Mr. Fields ultimately filed a petition with the Tax Court arguing that no income should have been allocated to him during the period in which his units were subject to substantial risk of forfeiture. He argued that under Reg. section 1.83-1(a)(1), a partner is not an owner of the partnership when he has a non-vested capital interest. Mr. Fields' legal team argued that section 83(a) was applicable to property transfers (capital interest) in exchange for the performance of services. The legal team also went on to argue that section 83(a) is a deferral provision that allows the taxpayer to defer recognition of income to the time that the interest is transferrable or no longer subject to risk of forfeiture. The lawyers for the partnership countered that the partnership interest in Holdings did not fall under section 83 and was instead a profits interest.
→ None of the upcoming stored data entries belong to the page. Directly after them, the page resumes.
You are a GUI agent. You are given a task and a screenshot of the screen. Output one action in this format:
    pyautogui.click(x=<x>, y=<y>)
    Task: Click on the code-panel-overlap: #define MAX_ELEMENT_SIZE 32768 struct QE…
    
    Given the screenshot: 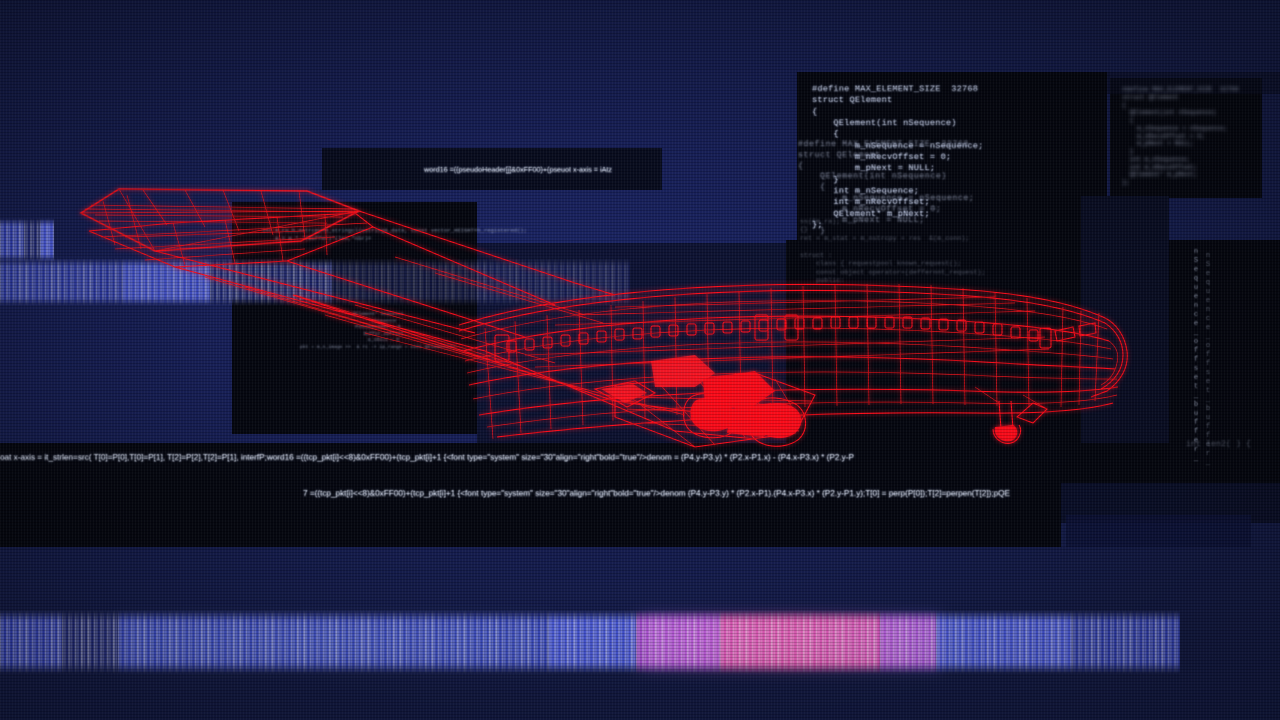 What is the action you would take?
    pyautogui.click(x=886, y=188)
    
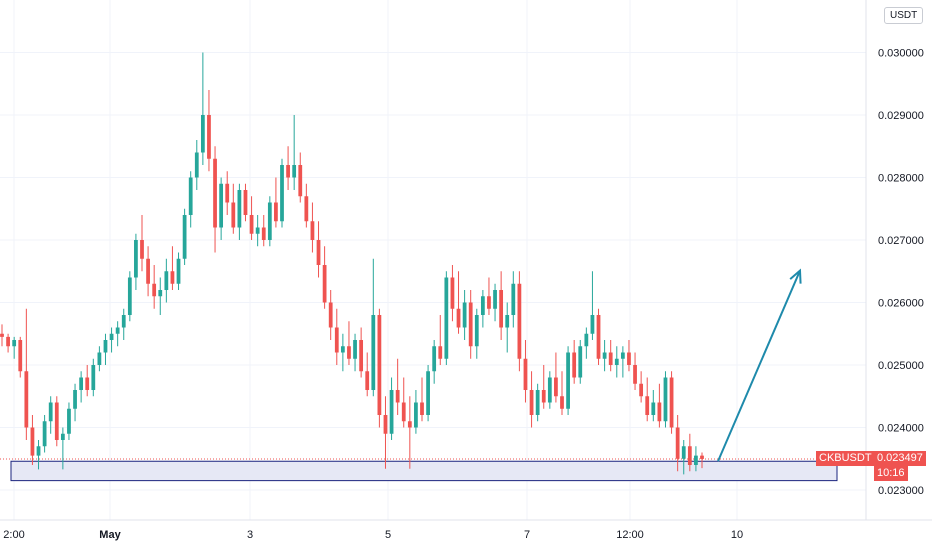 Image resolution: width=932 pixels, height=550 pixels. I want to click on x-tick-label: May, so click(110, 535).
They went on to argue that section 83 does not apply to a transfer of a partnership capital interest in exchange for services because section 83 and the legislative history do not state that this section applies to partnerships and do not even refer to partnerships in the statutory language.
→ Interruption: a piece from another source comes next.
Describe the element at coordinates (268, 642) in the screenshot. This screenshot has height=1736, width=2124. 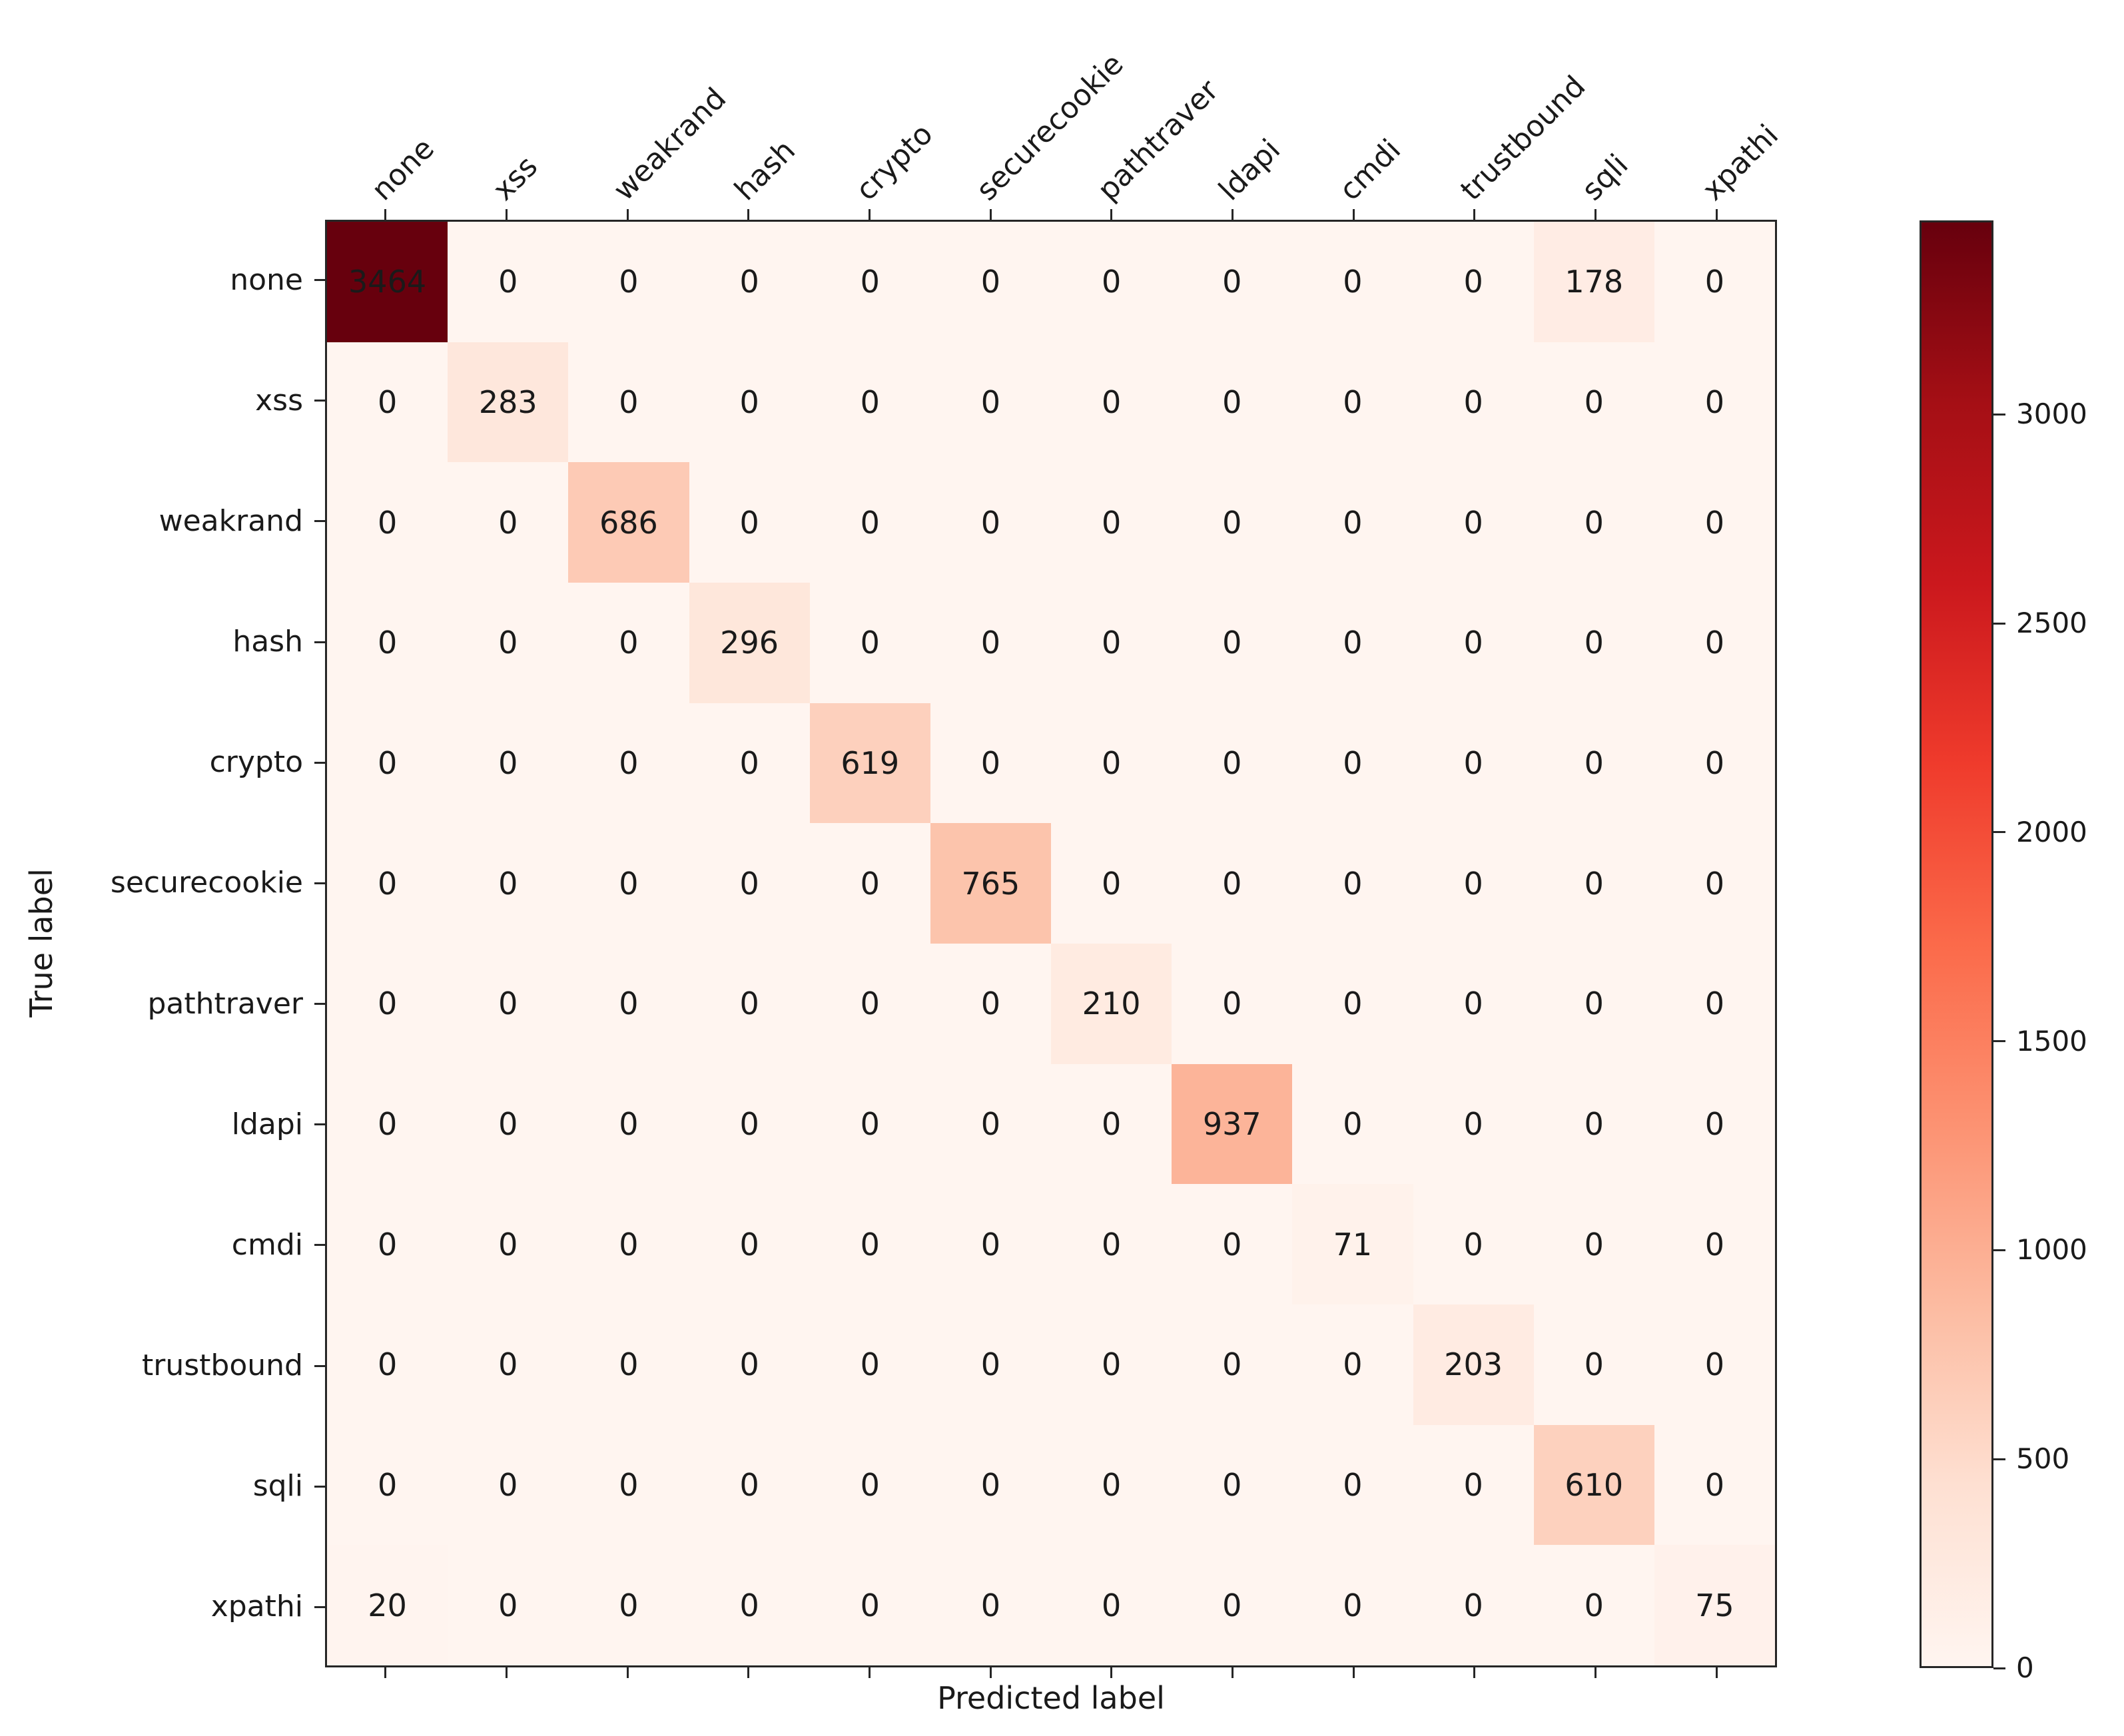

In its decision, the court found the 2 percent partnership interest to be a capital interest and personal property under the meaning of section 83. The court stated this code section specifically applies to a non-vested partnership capital interest exchanged for services and the lack of reference to partnerships within section 83 had no bearing in the case. The performance of services in exchange for the transferred property triggered section 83. The court went further by adding that since the petitioner (1) forfeited his right to the 2 percent interest before it vested, and (2) received no distributions from the entity during the vesting period, there was no economic benefit to him. The court noted that pursuant to Reg. section 1.83-1(a)(1), the transferor of an unvested capital interest is treated as the owner of the property, but any income from the property made available to the transferee is income to him. Since no distributions were made, none of the income could be allocated to Mr. Fields.
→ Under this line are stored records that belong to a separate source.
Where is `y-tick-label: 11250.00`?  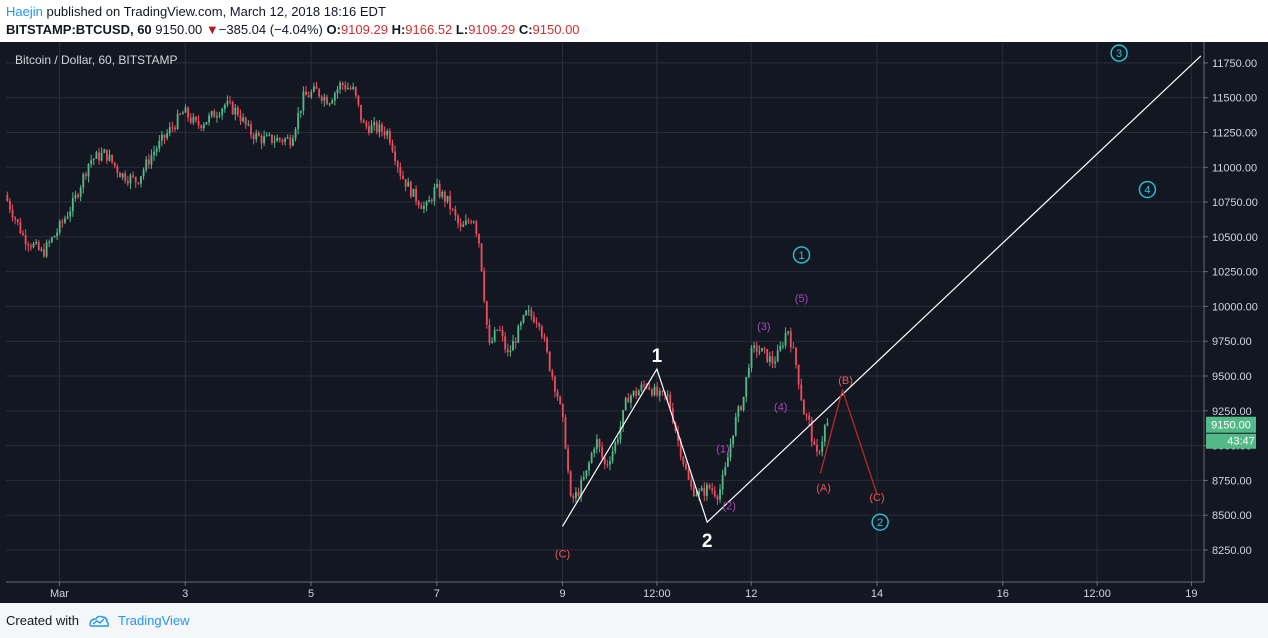 y-tick-label: 11250.00 is located at coordinates (1234, 133).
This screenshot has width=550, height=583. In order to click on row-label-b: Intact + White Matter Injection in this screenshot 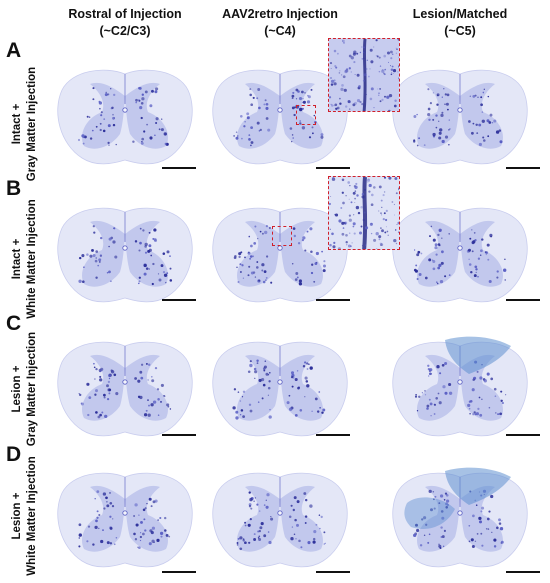, I will do `click(25, 259)`.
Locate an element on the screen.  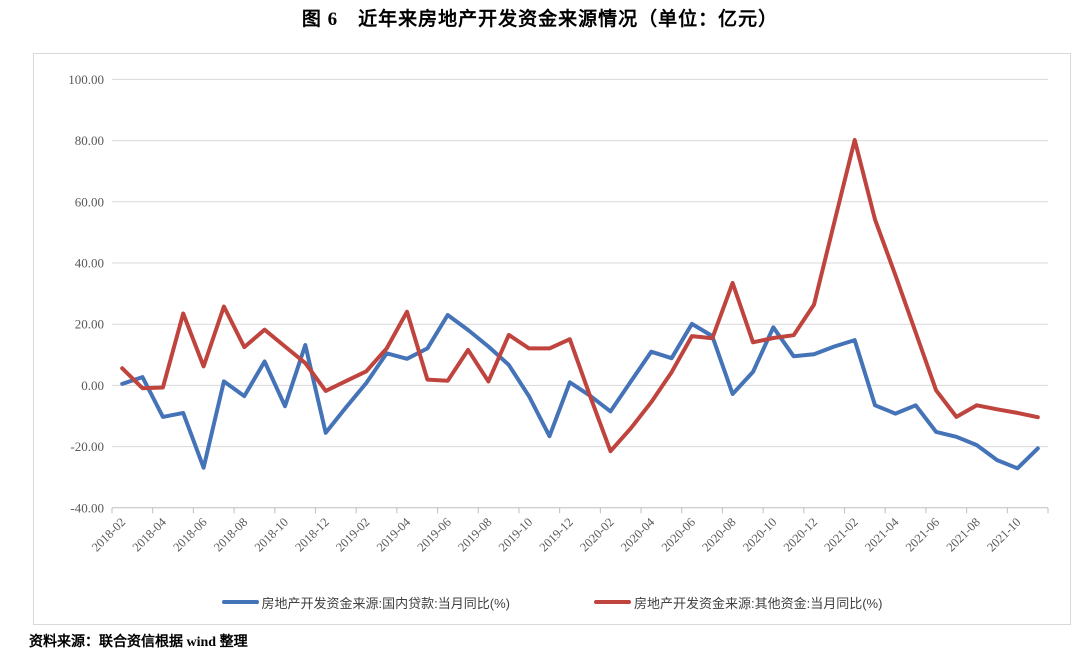
x-axis-label-group: 2021-08 is located at coordinates (964, 534).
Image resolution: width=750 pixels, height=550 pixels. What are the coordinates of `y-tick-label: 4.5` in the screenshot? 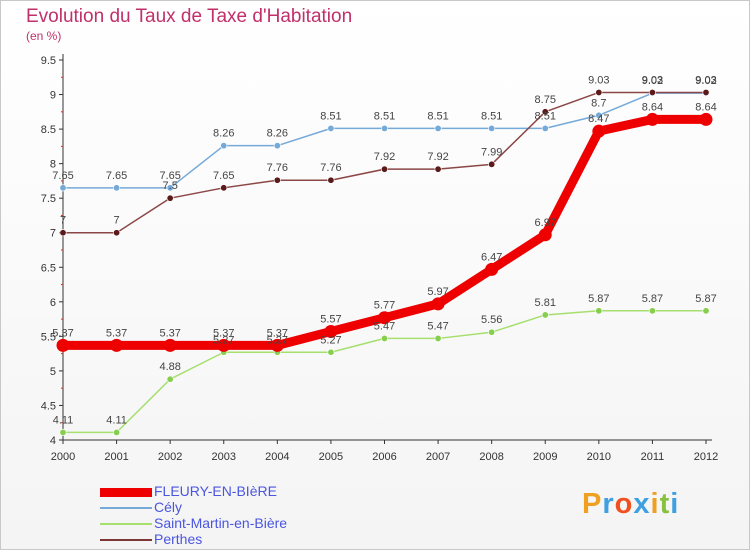 It's located at (48, 406).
After the court ruled in favor of the petitioner, it proceeded to address who should recognize the partnership taxable income for the two years in question if the capital interest partner does not. The court ruled that once the petitioner's interest was forfeited back to the transferor, Crescent Holdings, the taxpayer's right to the 2 percent interest and to receive any benefit from the partnership undistributed taxable income allocations reverted back to Holdings. Since the partnership was owned by two other taxpayers, they were the partners who received the economic benefits of the undistributed taxable income allocations of the partnership. As a result, those partners were required to report the income.


Special care should be taken when a partnership capital interest is awarded in exchange for services. Private equity groups (PEGs) often face this issue with key employees of their own funds and in dealing with their portfolio companies. These key employees of the portfolio company are vital to the success of the return on investment for the PEG. To the extent that these employees receive capital interests subject to substantial risk of forfeiture, it may be necessary to re-examine whether or not income should be allocated to those individuals during the vesting period. This court decision has potential application to any partnership issuing a capital interest subject to vesting. Recently, PE funds have been investing more frequently in flow-through entities than corporations. Since key employees of portfolio companies are critical to the success of the PE investment, the case has special relevance to PE funds.